**Document section**

>>>>

Reputation: 5247
I'm trying to use a regular expression to match the subject of a bounced email by looking in the header. I need to extract "Membership Activation" from this email header:
Received: from DOMAIN.mydomain.com (UnknownHost [127.0.0.1]) by DOMAIN.mydomain.net with SMTP;
Fri, 6 Sep 2013 10:34:07 -0600
Date: Fri, 6 Sep 2013 10:34:07 -0600 (MDT)
From: "MyDomain.com"
To: [email protected]
Message-ID: <[email protected]>
Subject: Membership Activation
MIME-Version: 1.0
Content-Type: text/html; charset=UTF-8
Content-Transfer-Encoding: 7bit
I tried:
^Subject: (.+)$
But ^ and $ don't work because these are CRLFs. Then I tried:
[\r\n]+Subject: ((.[^\r\n])+)
But I'm not getting the last "n" of "Membership Activation" in group 2 of the result. I'm not sure if my negation of the CRLF is correct.
Any ideas?

<<<<

**Given data**
>>>>

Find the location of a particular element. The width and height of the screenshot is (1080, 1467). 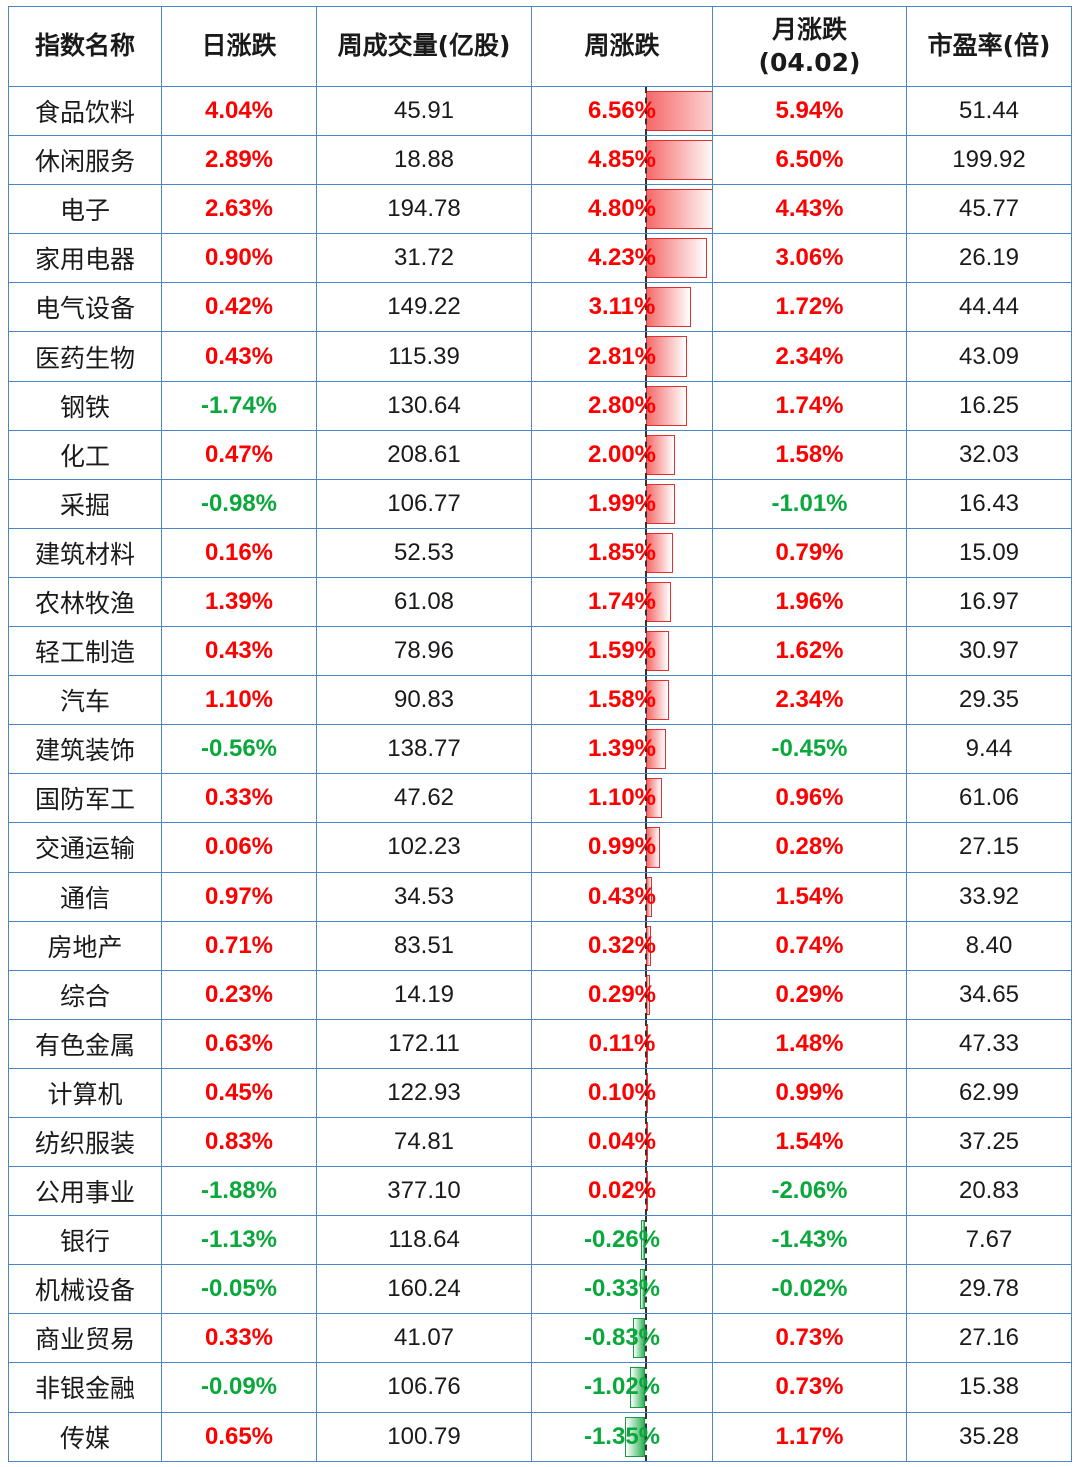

<<<<

**Directive A**
Please list every header field name in the email header quoted in the regex forum question whose name contains a hyphen.
**Directive B**
Carry on the forum question about matching an email subject with a regular expression, picking up right after its last line.

**Reply A**
Message-ID, MIME-Version, Content-Type, Content-Transfer-Encoding

**Reply B**
Upvotes: 1
Views: 4310
Reputation: 19423
Your regular expression is fine, the problem is that the start-of-line ^
and end-of-line $
anchors match only at the beginning and end of entire string by default.
This can be fixed easily by using a special modifier in your regular expression definition that makes ^
and $
match at the start and end of each line instead of start and end of entire string or input. This modifier is language or tool dependent so you have to look up the documentation of the tool or language you are using to figure out what is the modifier.
For example in PHP:
/^Subject: (.+)$/im
^
Notice the m modifier which makes ^ and $ match at the start and end of each line
in Perl, the same as PHP:
/^Subject: (.+)$/im
In Javascript, the same as PHP:
/^Subject: (.+)$/im
In Python pass the following string to the regex constructor or a method that accepts a regular expression string:
r"(?m)^Subject: (.+)$"
In Java, the same as Python:
"(?m)^Subject: (.+)$"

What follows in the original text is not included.